"Les plateformes se moquent du gouvernement": après le décès d'un livreur, la loi sur l'économie collaborative est pointée du doigt

Course aux étoiles, prise de risques, conditions météos... les collectifs pour défendre le métier de livreur déplorent les dangers liés au business model des plateformes et aux manquements de la loi censée les encadrer.

Jeudi dernier, Sultan a perdu la vie alors qu'il effectuait une livraison.
Jeudi dernier, Sultan a perdu la vie alors qu'il effectuait une livraison. C'était également un passionné de cricket. ©Siamu & D.R.

Nous nous réunissons pour honorer la mémoire de notre collègue livreur Sultan Zadran mort en exerçant son travail”, déclarait lundi le Collectif des coursiers, quelques jours après le décès de Sultan Zadran, planifiant de se retrouver ce lundi soir à 19 heures à la gare du Nord.

Dans une communication conjointe avec United Freelancers (CSC), la Maison des Livreurs et les jeunes FGTB, le Collectif dénonce les manquements des autorités face aux plateformes de livraison.

"Des livreurs et autres travailleurs de plateforme sont confrontés tous les jours à des accidents de travail ; jusqu’ici il n’y avait jamais eu d’accident mortel en Belgique. Ce qui est malheureusement arrivé était prévisible. Les autorités ont laissé certaines plateformes mettre en place un système scandaleux”, peut-on lire dans leur communiqué.

Le travailleur étant prétendument ‘prestataire indépendant’, la plateforme n’a aucune obligation de mettre en place une politique de prévention et de sécurité, de fournir du matériel de sécurité. Le travailleur n’est pas couvert par l’assurance-loi accidents du travail et, pire encore, la manière dont le travail est organisé favorise les accidents”, renchérit-il, alors que les livreurs sont payés la plupart du temps à la course, ce qui favorise la prise de risques sur la route. Et ce “au mépris de la prudence et de sa sécurité”, courant également pour les bonnes notes (ou étoiles) sur les diverses applications, et ce quelles que soient les conditions météorologiques, que ce soit via Uber Eats, Deliveroo ou autres.
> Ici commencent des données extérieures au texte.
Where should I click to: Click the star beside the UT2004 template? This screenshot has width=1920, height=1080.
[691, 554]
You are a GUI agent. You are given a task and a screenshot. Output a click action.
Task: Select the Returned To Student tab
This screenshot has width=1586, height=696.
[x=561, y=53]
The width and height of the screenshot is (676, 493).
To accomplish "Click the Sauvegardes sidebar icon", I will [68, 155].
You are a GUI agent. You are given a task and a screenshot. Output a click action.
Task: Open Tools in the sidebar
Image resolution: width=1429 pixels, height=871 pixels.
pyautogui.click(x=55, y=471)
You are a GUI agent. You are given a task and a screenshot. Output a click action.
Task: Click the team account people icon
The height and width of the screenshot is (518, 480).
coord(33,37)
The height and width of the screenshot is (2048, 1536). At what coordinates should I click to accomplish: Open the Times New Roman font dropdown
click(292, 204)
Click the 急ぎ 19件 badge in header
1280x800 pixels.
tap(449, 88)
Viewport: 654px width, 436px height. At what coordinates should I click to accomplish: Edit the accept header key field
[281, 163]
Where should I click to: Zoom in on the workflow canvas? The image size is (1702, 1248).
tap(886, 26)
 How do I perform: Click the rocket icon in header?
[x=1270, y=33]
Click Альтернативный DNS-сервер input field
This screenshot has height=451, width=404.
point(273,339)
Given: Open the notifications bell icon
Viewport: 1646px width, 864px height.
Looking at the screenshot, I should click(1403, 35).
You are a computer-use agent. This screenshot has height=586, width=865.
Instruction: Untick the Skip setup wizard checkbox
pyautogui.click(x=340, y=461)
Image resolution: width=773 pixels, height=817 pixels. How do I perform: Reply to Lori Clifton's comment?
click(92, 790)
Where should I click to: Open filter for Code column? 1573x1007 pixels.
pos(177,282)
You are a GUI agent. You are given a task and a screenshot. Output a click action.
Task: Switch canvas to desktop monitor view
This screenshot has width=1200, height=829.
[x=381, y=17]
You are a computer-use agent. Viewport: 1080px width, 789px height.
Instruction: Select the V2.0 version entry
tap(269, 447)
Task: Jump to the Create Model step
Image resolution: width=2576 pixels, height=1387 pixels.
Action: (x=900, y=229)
Un statut de travailleur particulier

Les différents collectifs regrettent que le gouvernement ait mis en place une loi sur l’économie collaborative et de plateforme inefficace. “Depuis le 1er janvier existe une présomption d’emploi, pour les travailleurs des plateformes réunissant certains critères. Si cette loi était appliquée, le livreur de repas accidenté aurait été dans un autre statut et ses conditions de travail totalement différentes. Mais rien n’a changé depuis l’entrée en vigueur de cette loi ; les plateformes visées estiment… ne pas être concernées !”, dénoncent-ils.

Un livreur à vélo coincé sous un bus à Schaerbeek

Selon eux, la loi est censée mieux protéger les travailleurs sous statut d’indépendant mais que les livreurs sont à 90 % sous le régime P2P (peer-to-peer), spécifique à l’économie collaborative. Rappelons par exemple que ce statut permet un taux d’imposition de 10,7 % pour tous les revenus perçus depuis les différentes plateformes.

En outre un Arrêté Royal doit encore être publié, et cela traîne”, précise à ce propos les collectifs.

Notre gouvernement doit maintenant choisir s’il continue à tolérer l’inacceptable. Ces plateformes se moquent de lui, de nous tous et précarisent les travailleurs… jusqu’à l’accident fatal”, terminent-ils. Un expert automobile a été désigné pour les suites de l’enquête, a précisé le parquet de Bruxelles. Pour rappel, Sultan Zadran, quarantenaire d'origine afghane, avait été percuté par un bus d’une société privée à l’intersection du Boulevard Roi Albert II et de la place Solvay à Schaerbeek. Les pompiers s’étaient rendus sur place pour soulever l’arrière du bus et délivrer la victime mais ce dernier est décédé dans la nuit qui a suivi à l’hôpital.